Clinical studies have also suggested that the insular cortex is involved in pain modulation. For example, rCBF has been correlated with subjective pain experience and noxious stimuli in the insular cortex21, 22. Painful sensations mostly in the posterior part of the insular cortex of the right hemisphere and non-painful sensations in the posterior part of the insular cortex of both hemispheres have been elicited in patients45. In the insular cortex, responses to painful stimulation delivered by CO2 laser were recorded by deep intracerebral electrodes in epileptic patients46, and the insular cortex reliably encoded variations in CO2 laser stimulus intensity at painful levels47. The insular cortex has also been proposed to be involved in autonomic reactions to noxious stimuli and in pain-related learning and memory4, 48.

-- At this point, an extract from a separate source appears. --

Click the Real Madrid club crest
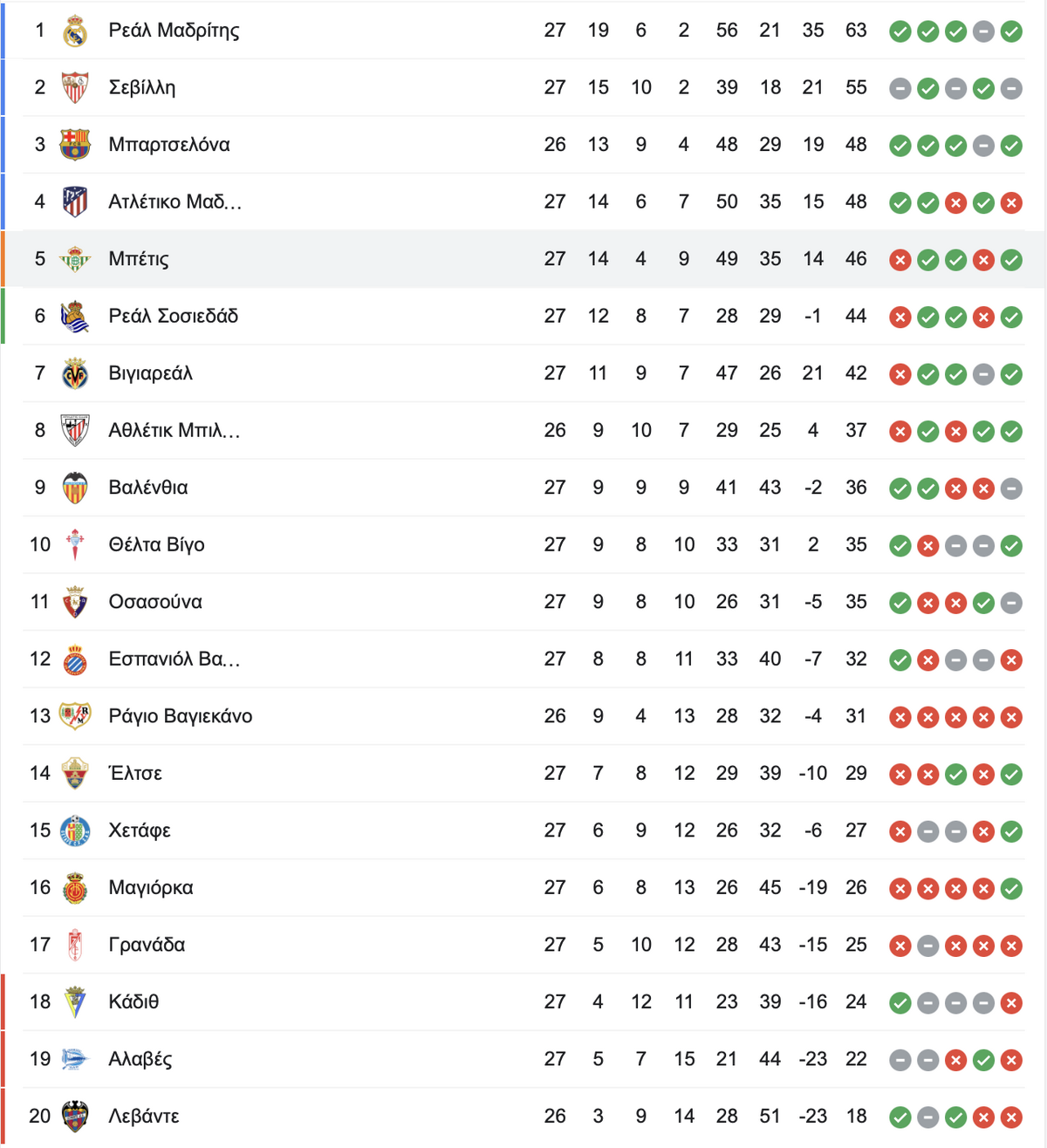1047x1148 pixels. [75, 31]
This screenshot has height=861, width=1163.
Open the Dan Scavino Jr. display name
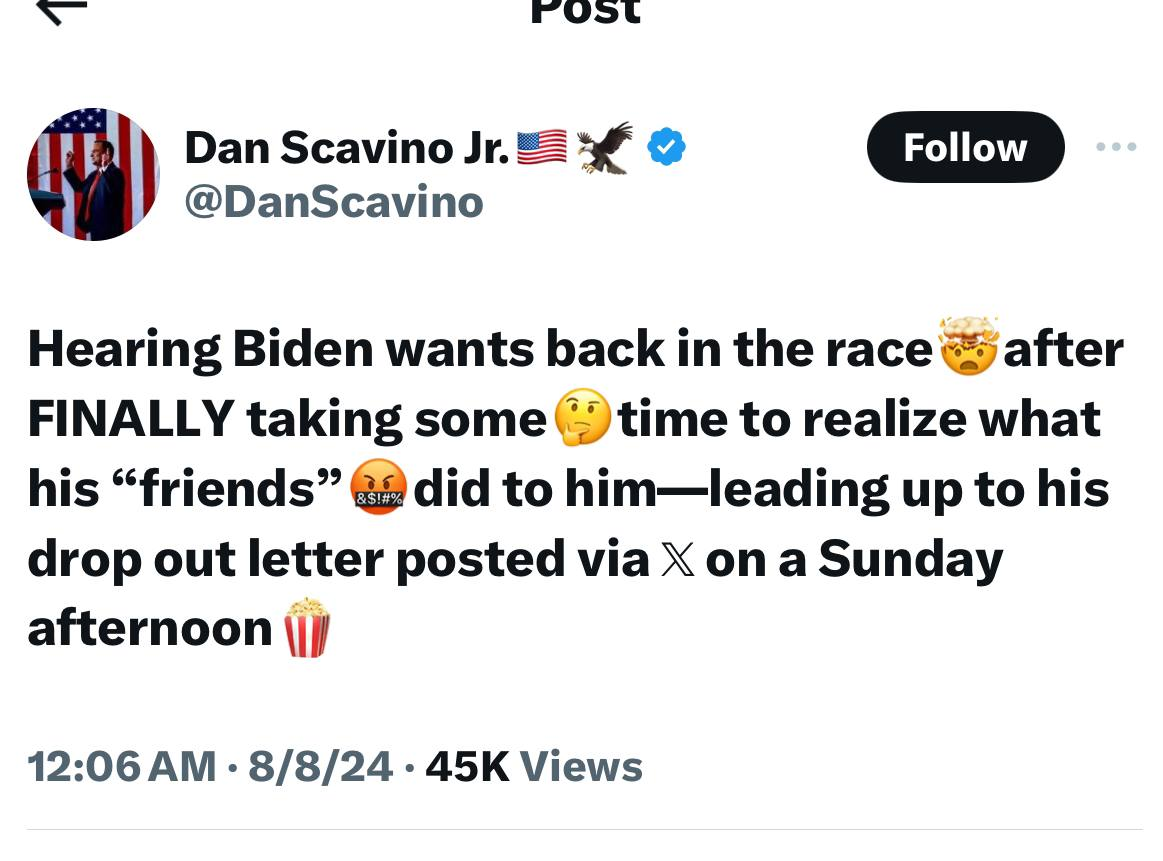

Neurotransmitter and receptor mechanisms underlying RAIC involvement in nociception modulation

Increasing evidence indicates that opioid, GABA and dopamine appear to be key neurotransmitters in nociception modulation by the RAIC. Morphologically, there are mu-opioid receptors in a discretely localized cluster of densely labeled dendrite-like processes and opioid binding sites in the RAIC35. Morphine application in this region produced an antinociceptive response, reduced the number of Fos-like immunoreactive neurons in the spinal cord in formalin test and reduced the noxious thermal stimulus-evoked firing of nociresponsive dorsal horn neurons49. These effects were blocked by naloxone, confirming that morphine can act at opioid receptors49. Our studies have also shown that morphine injection into the insular cortex induced analgesia in some formalin-tested rats50. Studies in healthy humans have further shown that the presence of sustained pain induced a regionally selective release of endogenous opioids that interacted with mu-opioid receptors in the insular cortex38. A preliminary study in a group of patients with central neuropathic pain demonstrated that they have significantly fewer opioid receptor binding sites in insular cortices and the thalamus, as measured by 11C]diprenorphine binding and PET36. In central post-stroke pain patients, interhemispheric comparisons demonstrated a significant decrease in opioid binding in the insular, temporal and prefrontal cortices contralateral to the painful side37, 51. These data suggest that the RAIC contributes to opioid-receptor-mediated pain modulation and demonstrate a central role for the mu-opioid receptors and their endogenous ligands in the regulation of sensory and affective components of the pain experience.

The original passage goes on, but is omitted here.